> **EXERCISE TEXT**
-- -- --

The easiest way to misread Against the Grain is to take it for a hymn to art for art's sake, as if it were celebrating a life lived to some ultimate extreme. It isn't. Huysmans wrote a cautionary tale: push sensory pleasure to an anti-natural extreme, and the price is total collapse of the nervous system and the body. What the book is actually saying is this. One, the creed of prizing artifice over nature — jeweling a live tortoise to death, dressing real flowers up as fakes — is a road that drives a person mad. Two, the exhaustion of an aristocratic bloodline is itself a physical fact. Generations of intermarriage, inbreeding, and a class sealed off from the world produce, in the end, a neurotic like Des Esseintes; his extreme aestheticism isn't the product of independent spirit, it's a symptom of an exhausted body. Three, the senses as a substitute for religion — he arranges the study, the perfumes, the jewels, the paintings into a whole quasi-religious rite, enshrining Moreau's paintings like icons, blending perfume like prayer, but that final cry to God exposes how this religion of the senses never actually filled the void. Four, the price of aestheticism — this is not a novel that celebrates art for art's sake. It's a diagnosis. The craft is where the book earns its place: Huysmans invented an entire mode of fiction, almost plotless, laying out one sensory taste per chapter. This turn inward, taken to its limit, makes an inventory of taste function as plot itself, and makes possible a protagonist who has almost no dramatic conflict with the world, only a running battle with his own senses and nerves. That mode went on to shape the entire line of Symbolist and Aestheticist writing that followed.

-- -- --

> **SOURCE INFORMATION**
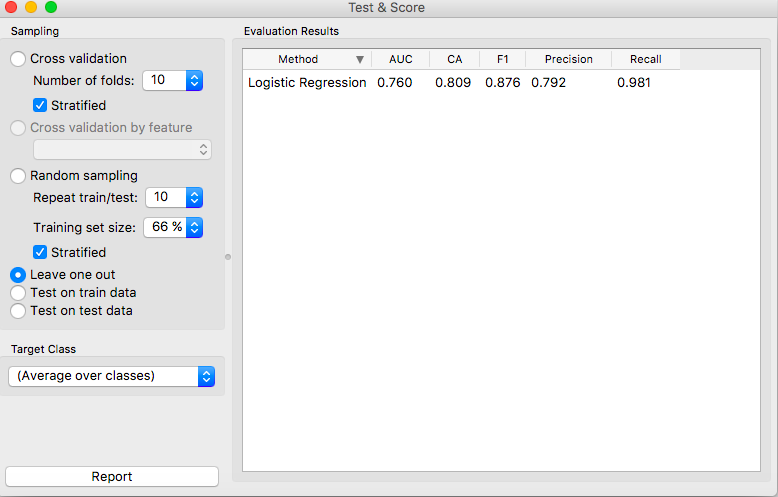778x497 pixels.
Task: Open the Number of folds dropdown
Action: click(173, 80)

-- -- --

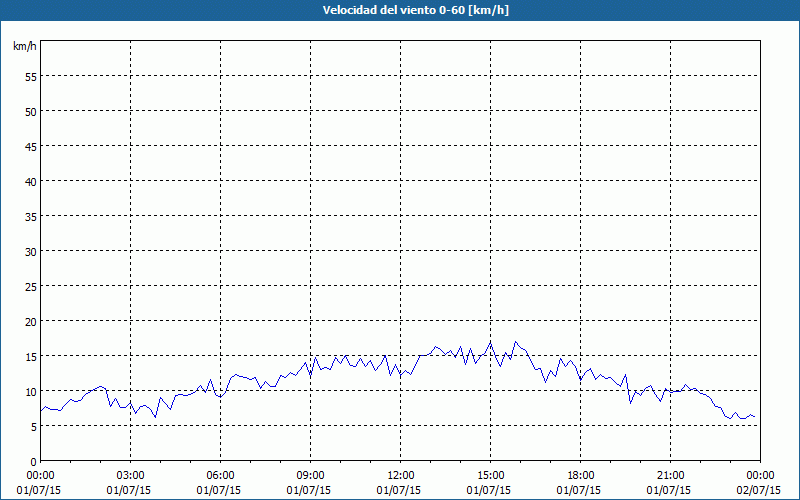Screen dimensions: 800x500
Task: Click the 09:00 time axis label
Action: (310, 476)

-- -- --

Reproduce the full text above on Against the Grain word for word, with nothing changed or left out.

The easiest way to misread Against the Grain is to take it for a hymn to art for art's sake, as if it were celebrating a life lived to some ultimate extreme. It isn't. Huysmans wrote a cautionary tale: push sensory pleasure to an anti-natural extreme, and the price is total collapse of the nervous system and the body. What the book is actually saying is this. One, the creed of prizing artifice over nature — jeweling a live tortoise to death, dressing real flowers up as fakes — is a road that drives a person mad. Two, the exhaustion of an aristocratic bloodline is itself a physical fact. Generations of intermarriage, inbreeding, and a class sealed off from the world produce, in the end, a neurotic like Des Esseintes; his extreme aestheticism isn't the product of independent spirit, it's a symptom of an exhausted body. Three, the senses as a substitute for religion — he arranges the study, the perfumes, the jewels, the paintings into a whole quasi-religious rite, enshrining Moreau's paintings like icons, blending perfume like prayer, but that final cry to God exposes how this religion of the senses never actually filled the void. Four, the price of aestheticism — this is not a novel that celebrates art for art's sake. It's a diagnosis. The craft is where the book earns its place: Huysmans invented an entire mode of fiction, almost plotless, laying out one sensory taste per chapter. This turn inward, taken to its limit, makes an inventory of taste function as plot itself, and makes possible a protagonist who has almost no dramatic conflict with the world, only a running battle with his own senses and nerves. That mode went on to shape the entire line of Symbolist and Aestheticist writing that followed.